2 – Never let your voice be heard by the ladies and gentlemen of the household, unless they have spoken directly to you a question or statement which requires a response, at which time, speak as little as possible.
3 – In the presence of your mistress, never speak to another servant or person of your own rank, or to a child, unless only for necessity, and then as little as possible and as quietly as possible.
4 – Never begin to talk to the ladies or gentlemen, unless to deliver a message or to ask a necessary question, and then, do it in as few words as possible.
5 – Whenever possible, items that have been dropped, such as spectacles or handkerchiefs, and other small items, should be returned to their owners on a salver.
6 – Always respond when you have received an order, and always use the proper address: “Sir”, “Ma’am”, “Miss” or “Mrs,” as the case may be.
7 – Never offer your opinion to your employer.
8 – Always “give room”: that is, if you encounter one of your betters in the house or on the stairs, you are to make yourself as invisible as possible, turning yourself toward the wall and averting your eyes.

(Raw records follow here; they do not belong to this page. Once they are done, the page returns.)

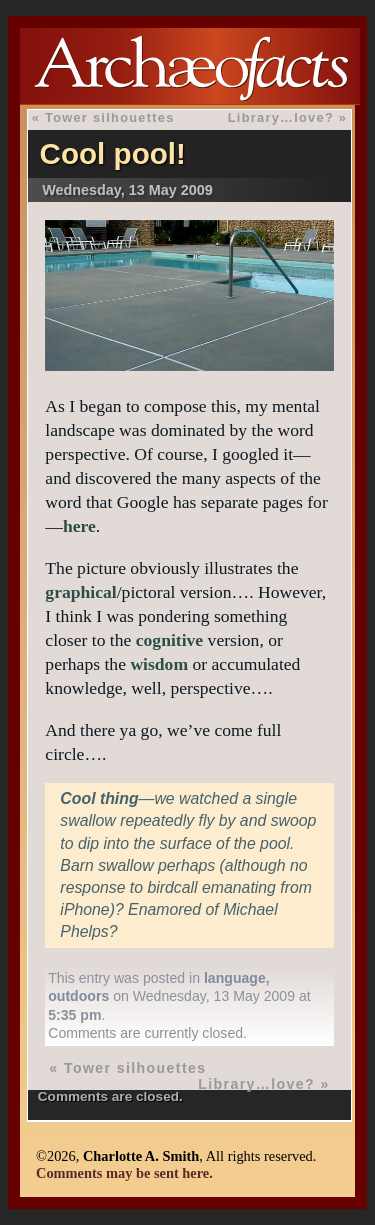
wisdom (159, 664)
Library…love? (281, 117)
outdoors (78, 996)
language (235, 978)
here (79, 526)
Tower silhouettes (110, 117)
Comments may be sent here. (124, 1173)
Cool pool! (113, 153)
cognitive (169, 640)
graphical (80, 592)
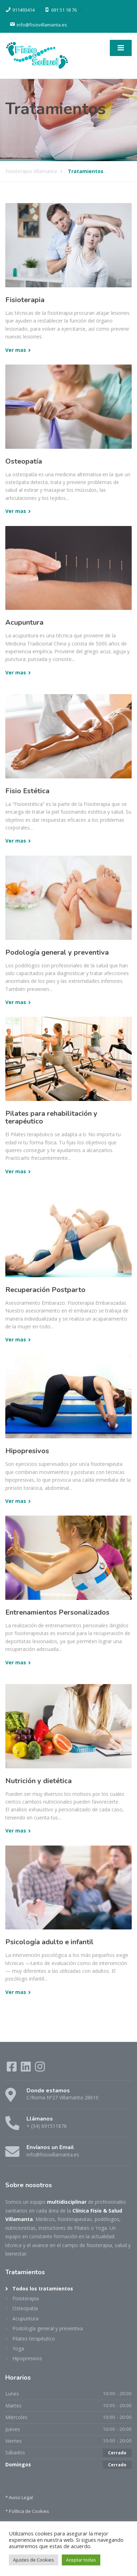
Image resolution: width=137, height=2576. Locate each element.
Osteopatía (23, 461)
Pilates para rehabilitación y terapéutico (51, 1117)
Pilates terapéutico (33, 2338)
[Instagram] (40, 2069)
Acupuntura (24, 622)
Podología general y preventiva (57, 952)
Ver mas (15, 350)
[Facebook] (12, 2069)
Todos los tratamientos (42, 2288)
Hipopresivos (27, 1451)
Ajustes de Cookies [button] (33, 2560)
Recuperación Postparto (45, 1290)
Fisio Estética (27, 791)
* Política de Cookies (27, 2511)
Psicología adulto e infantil (49, 1942)
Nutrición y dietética (38, 1781)
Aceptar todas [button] (81, 2560)
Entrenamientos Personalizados (57, 1612)
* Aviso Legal (19, 2497)
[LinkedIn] (26, 2069)
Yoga (18, 2348)
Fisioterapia (24, 300)
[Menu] (121, 48)
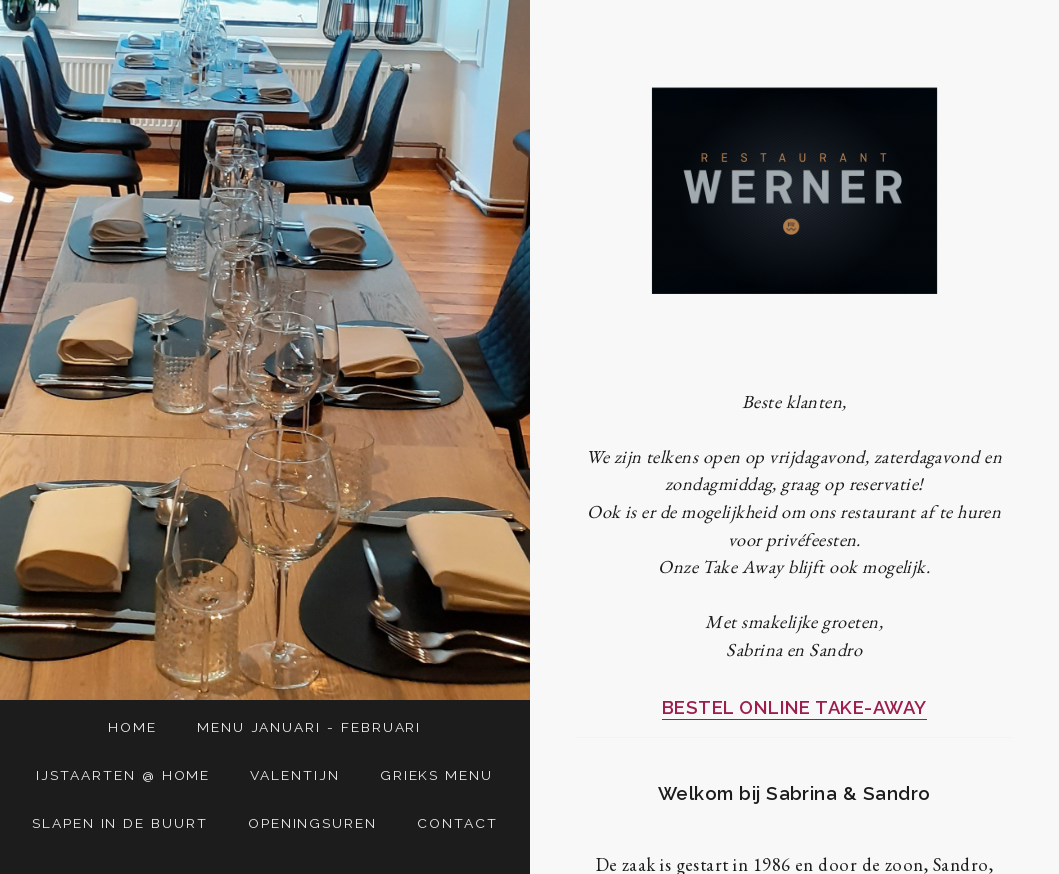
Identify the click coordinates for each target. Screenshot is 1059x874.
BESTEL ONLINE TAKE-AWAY (794, 707)
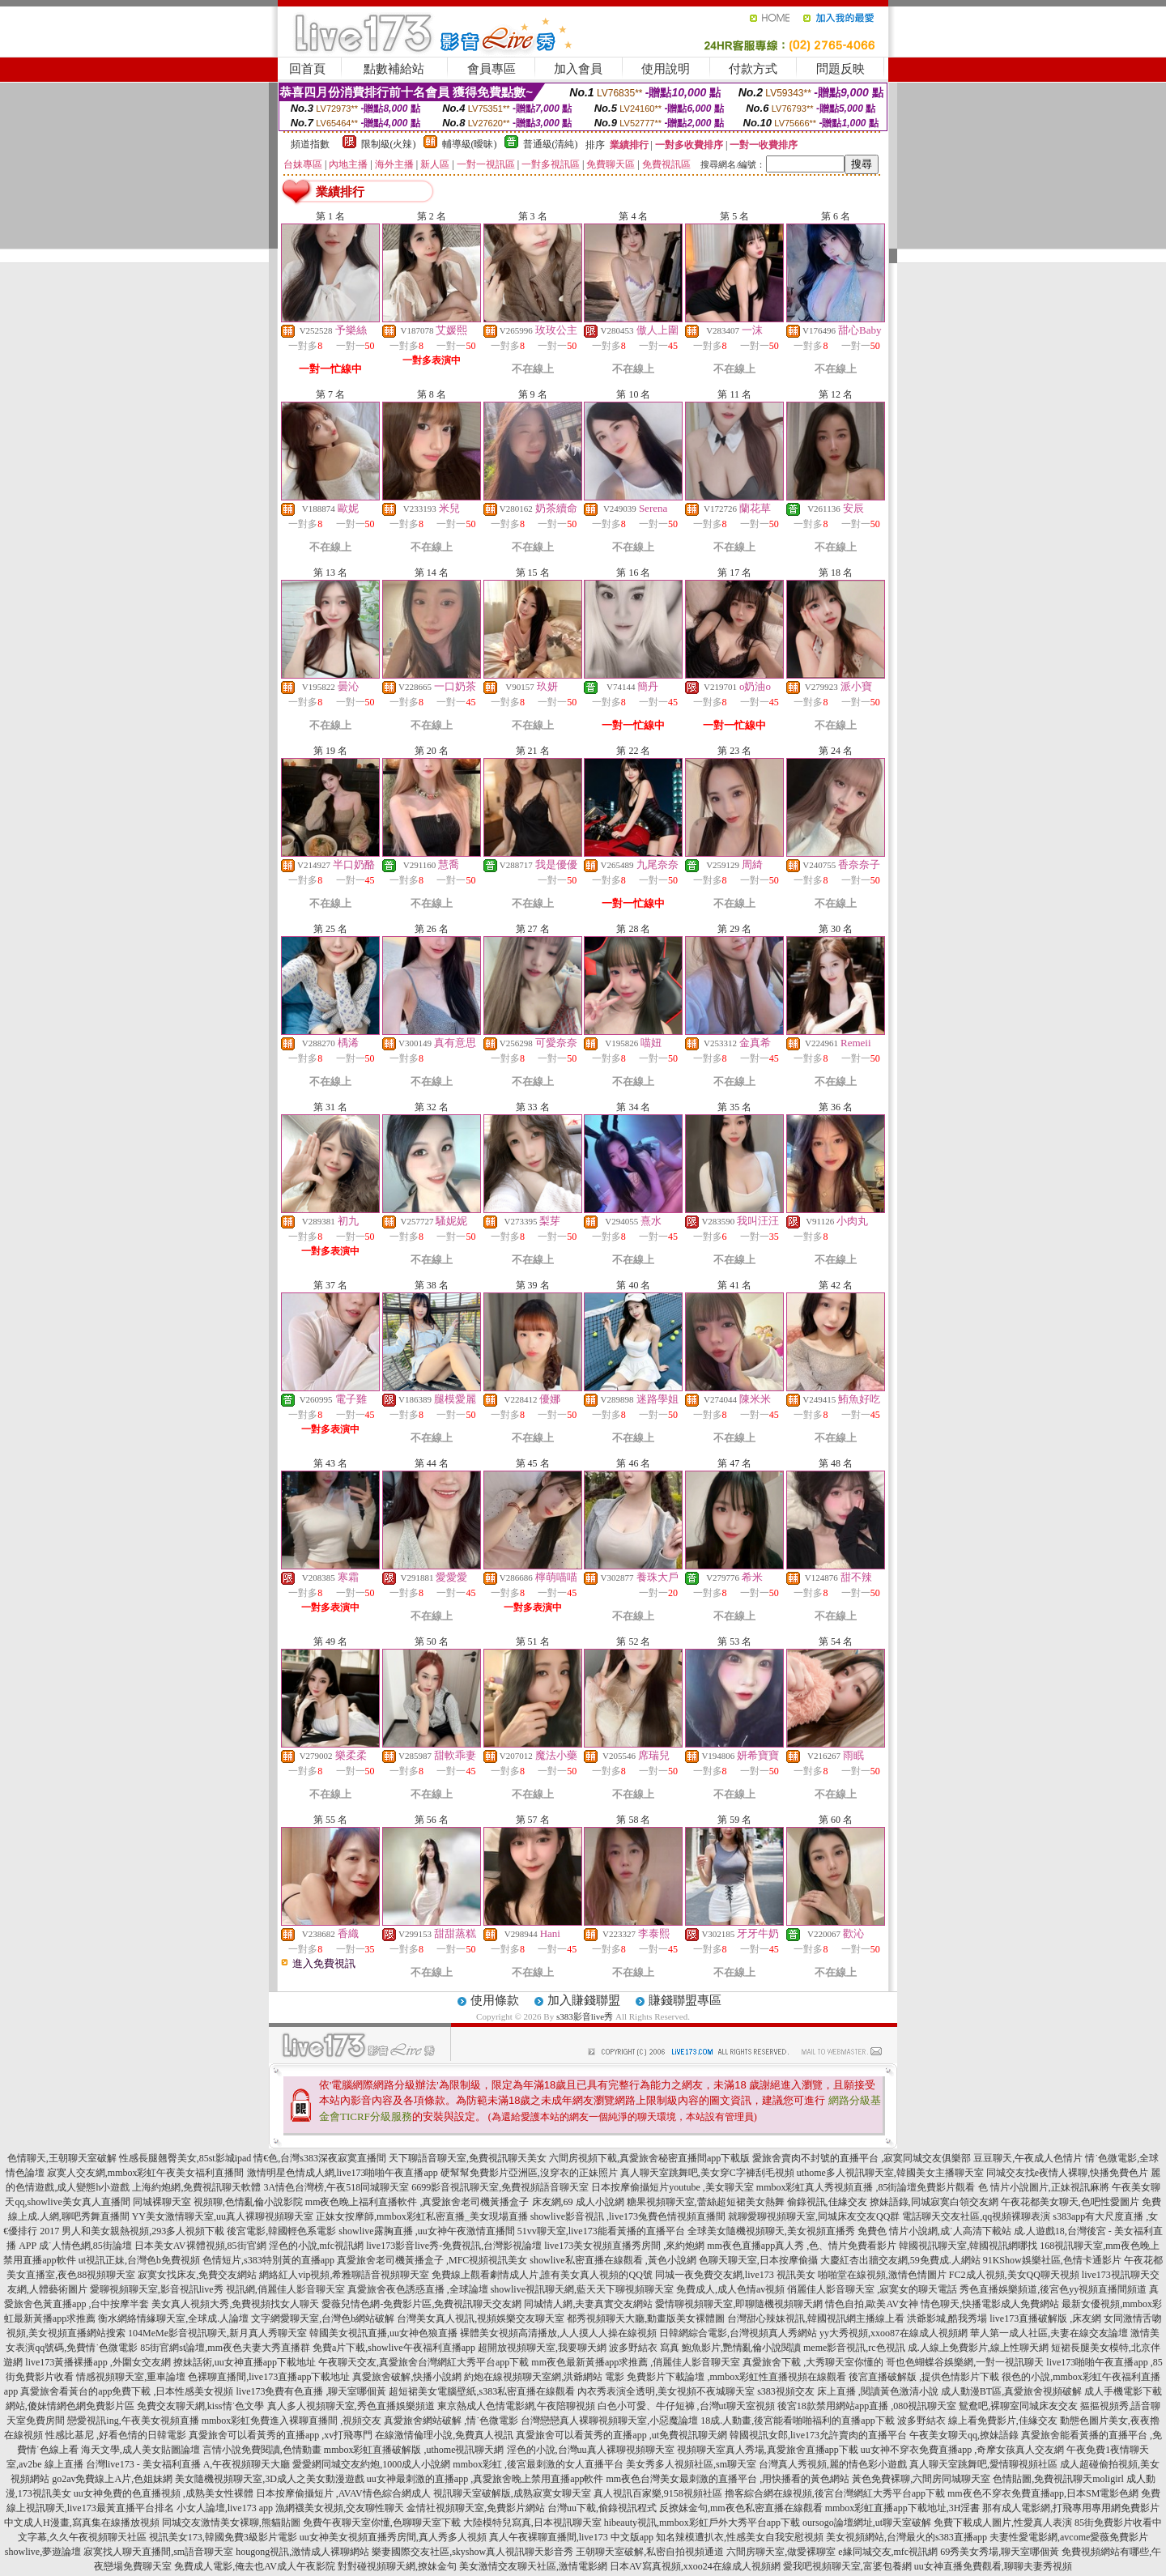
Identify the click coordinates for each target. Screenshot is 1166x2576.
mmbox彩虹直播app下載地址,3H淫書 (903, 2508)
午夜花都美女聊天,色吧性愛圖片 (1070, 2202)
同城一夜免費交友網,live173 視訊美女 (735, 2274)
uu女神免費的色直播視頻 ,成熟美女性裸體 (163, 2493)
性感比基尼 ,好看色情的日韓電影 (115, 2435)
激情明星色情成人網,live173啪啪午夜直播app (342, 2172)
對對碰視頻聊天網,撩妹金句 (397, 2566)
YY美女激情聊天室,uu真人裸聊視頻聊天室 (222, 2216)
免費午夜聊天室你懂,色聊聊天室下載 (382, 2522)
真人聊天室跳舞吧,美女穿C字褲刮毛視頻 (707, 2172)
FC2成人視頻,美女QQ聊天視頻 (1014, 2274)
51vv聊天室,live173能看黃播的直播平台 (601, 2231)
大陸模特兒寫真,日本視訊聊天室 (532, 2522)
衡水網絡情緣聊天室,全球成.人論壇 (173, 2318)
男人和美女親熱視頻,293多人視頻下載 (143, 2231)
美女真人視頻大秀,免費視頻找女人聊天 (235, 2304)
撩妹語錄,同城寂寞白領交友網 (934, 2202)
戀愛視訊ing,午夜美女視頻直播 (132, 2420)
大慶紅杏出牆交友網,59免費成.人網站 (900, 2260)
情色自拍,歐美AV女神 (871, 2304)
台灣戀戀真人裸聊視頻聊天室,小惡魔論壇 (609, 2420)
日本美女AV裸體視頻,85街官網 (200, 2245)
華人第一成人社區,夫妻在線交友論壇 (1049, 2333)
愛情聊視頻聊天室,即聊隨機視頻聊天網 (739, 2304)
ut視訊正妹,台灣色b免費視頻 (139, 2260)
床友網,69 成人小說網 (578, 2202)
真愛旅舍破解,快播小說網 (407, 2376)
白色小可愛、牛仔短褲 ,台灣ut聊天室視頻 (686, 2406)
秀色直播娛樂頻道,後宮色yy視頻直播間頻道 (1053, 2289)
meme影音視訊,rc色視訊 (854, 2347)
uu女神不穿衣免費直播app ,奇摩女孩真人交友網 (962, 2449)
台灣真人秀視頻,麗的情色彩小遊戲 (833, 2464)
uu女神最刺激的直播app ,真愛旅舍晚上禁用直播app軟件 (485, 2478)
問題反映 (840, 68)
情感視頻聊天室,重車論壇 (130, 2376)
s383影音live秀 (584, 2016)
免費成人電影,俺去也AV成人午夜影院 (254, 2566)
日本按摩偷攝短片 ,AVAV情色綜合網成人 (343, 2493)
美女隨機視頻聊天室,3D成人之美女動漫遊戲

9 – Except in reply to a salutation offered, never say “good morning” or “good night” to your employer.
10 – If you are required to walk with a lady or gentleman in order to carry packages, or for any other reason, always keep a few paces back.
11 – You are expected to be punctual to your place at mealtime.
12 – You shall not receive any Relative, Visitor or Friend into the house, nor shall you introduce any person into the Servant’s Hall, without the consent of the Butler or Housekeeper.
13 – Followers are strictly forbidden. Any member of the female staff who is found to be fraternizing shall be immediately dismissed.
14 – Expect that any breakages or damages in the house shall be deducted from your wages.
In Victorian times, live-in servants, who had all their expenses (food, lodging, clothes etc) taken care of, earned as little as £10 a year, (which is only the equivalent of £77 in today’s money).
Here is a list of the average wages of servants (figures collected by the Board of Trade in the 1890s).
Between Maid £10, 7s
Scullery Maid £13
Kitchen Maid £15
Housemaid £16, 2s
Parlour Maid £20, 6s
Cook £20, 2s
Lady’s Maid £24, 7s
Cook / Housekeeper £35, 6s
Housekeeper £52, 5s
In 1888 Butlers earned £45 per annum and had no expenses except clothes. They would make up their income from such perks as tradesman offering discounts to receive continued orders. Butlers would also collect the end of candles and one bottle of wine for every six opened.